**What you should do**
Give back exactly the lines spanning from the one containing "Task: Click the ΠΑΟΚ team logo" to the final line of the records below, and no others.
══════════════════════════════
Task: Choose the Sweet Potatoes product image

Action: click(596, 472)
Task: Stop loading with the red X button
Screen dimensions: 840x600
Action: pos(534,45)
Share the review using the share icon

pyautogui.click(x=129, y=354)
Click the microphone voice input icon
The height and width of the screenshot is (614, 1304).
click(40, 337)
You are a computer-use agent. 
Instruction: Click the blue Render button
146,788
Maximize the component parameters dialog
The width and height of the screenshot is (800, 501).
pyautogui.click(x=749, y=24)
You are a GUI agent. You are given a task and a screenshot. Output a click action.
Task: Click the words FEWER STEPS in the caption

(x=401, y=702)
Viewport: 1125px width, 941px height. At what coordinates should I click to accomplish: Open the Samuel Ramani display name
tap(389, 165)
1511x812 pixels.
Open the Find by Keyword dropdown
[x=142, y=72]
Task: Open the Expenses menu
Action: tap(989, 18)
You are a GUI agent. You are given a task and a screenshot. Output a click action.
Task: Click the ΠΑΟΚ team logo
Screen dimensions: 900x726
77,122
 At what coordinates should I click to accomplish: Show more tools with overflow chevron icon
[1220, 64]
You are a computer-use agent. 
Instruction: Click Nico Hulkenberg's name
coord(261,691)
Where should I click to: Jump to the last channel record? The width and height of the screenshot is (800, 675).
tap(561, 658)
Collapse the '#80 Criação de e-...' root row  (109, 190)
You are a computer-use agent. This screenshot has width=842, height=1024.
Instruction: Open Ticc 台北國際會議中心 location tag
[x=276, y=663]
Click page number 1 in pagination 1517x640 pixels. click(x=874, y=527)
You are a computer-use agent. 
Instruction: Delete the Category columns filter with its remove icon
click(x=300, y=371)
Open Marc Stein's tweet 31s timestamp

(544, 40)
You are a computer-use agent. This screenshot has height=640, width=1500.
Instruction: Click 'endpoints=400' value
══════════════════════════════
**Exercise output**
Task: Click the ΠΑΟΚ team logo
Screen dimensions: 900x726
77,122
 At what coordinates should I click to accomplish: Show more tools with overflow chevron icon
[1220, 64]
You are a computer-use agent. 
Instruction: Click Nico Hulkenberg's name
coord(261,691)
Where should I click to: Jump to the last channel record? The width and height of the screenshot is (800, 675).
tap(561, 658)
Collapse the '#80 Criação de e-...' root row  (109, 190)
You are a computer-use agent. This screenshot has width=842, height=1024.
Instruction: Open Ticc 台北國際會議中心 location tag
[x=276, y=663]
Click page number 1 in pagination 1517x640 pixels. click(x=874, y=527)
You are a computer-use agent. 
Instruction: Delete the Category columns filter with its remove icon
click(x=300, y=371)
Open Marc Stein's tweet 31s timestamp

(544, 40)
You are a computer-use agent. This screenshot has height=640, width=1500.
Instruction: Click 'endpoints=400' value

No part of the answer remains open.